Just before the end of 2020, the city of Opole has announced its stadium tender. Bids for the 11,600-seater are due on Feb 12. Interestingly, the city has no funding available for the project. So why announce a tender at all?
On December 28 the European public procurement journal published Opole's tender announcement for the construction of a new football stadium. Bids are expected by 10:00 (am, CET) on February 12. Company or companies awarded the contract will have 3 years to complete the 11,600-seat UEFA Category 3 venue.
The tender has 3 criteria: price (70% of total evaluation), warranty for remaining elements of the project (20%) and reduction in delivery time (10%). The latter criterion could prove important for football fans in Opole as the project should easily be delivered in a shorter time frame than 36 months. Since it's a brand new venue on an empty plot, doesn't include phased construction or constant use during works, it could as well take 2 years or less.
The tender has been launched not by the city itself, rather by its subsidiary, the municipal services office. This way all VAT paid on the project can be recovered. But there's a second, possibly more important reason: by using a subsidiary the city is able to announce a tender without secured funding.
How much can the new Opole stadium cost?
Funding is precisely the issue for Opole. Back in spring the city suggested shelving its stadium plans altogether, indefinitely, because of the pandemic-caused economic downturn. There's also not even €1 for the venue in the city's budget for 2021. But now, with the COVID-19 vaccine possibly enabling gradual economic recovery in 2021, local authorities see a window of opportunity to get back to work.
While Opole has no resources for the stadium at present, the tender has been announced in a way that gives the city time to find a financial solution once all bids are in. All bids are required to remain valid for 90 days and the city could ask for a 60-day extension.
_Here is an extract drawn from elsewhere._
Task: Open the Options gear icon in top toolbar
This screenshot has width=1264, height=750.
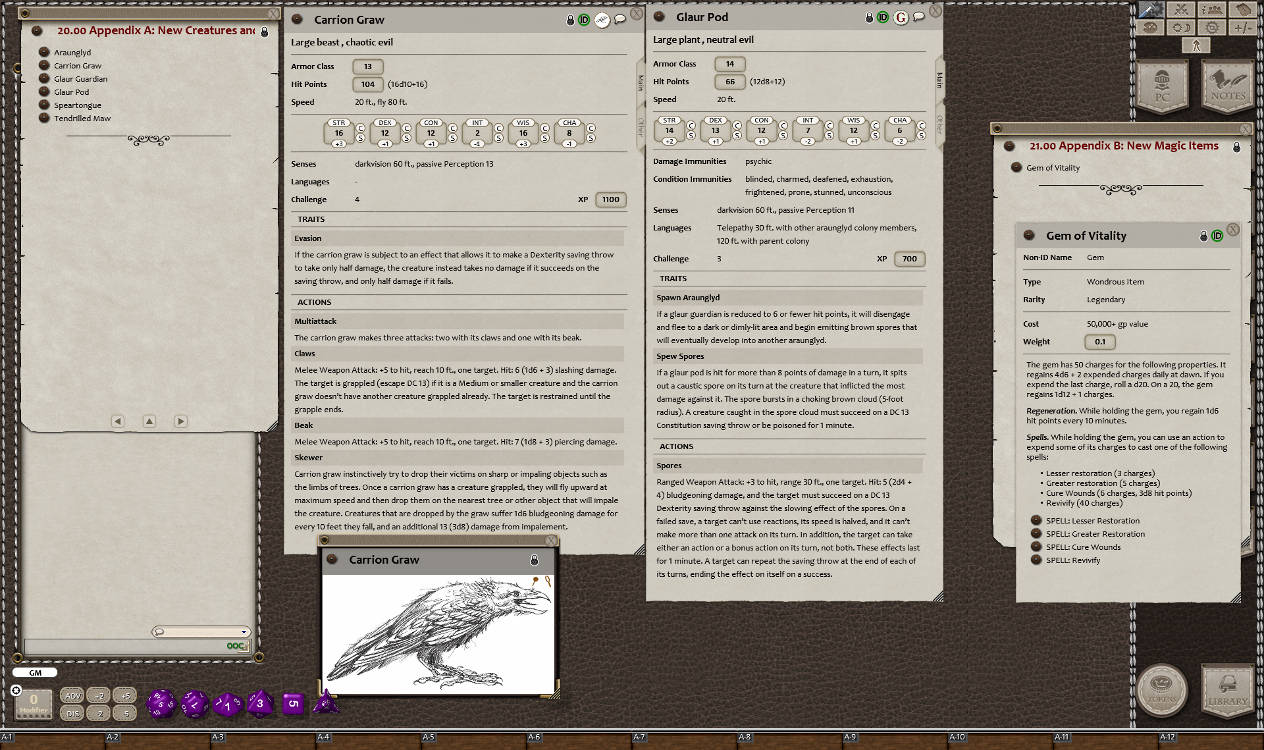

This means 3-5 long months between offers being submitted and contract being signed. It gives Opole leeway to secure a loan or allocate funding in another way. Because the contract might not be signed before mid-July, the amount of work to be done in 2021 won't be significant. It would thus not require excessive funding, shifting most of the financial burden to 2022.
Additional time could be crucial for the city as there is no final cost estimate for the stadium. Back when the design competition was held, it was expected to be around PLN 100 million (€22m). With over 2 years of inflation and turmoil caused by COVID-19, it's expected the actual price will be significantly higher, possibly even financially prohibitive for a taxpayer-funded project.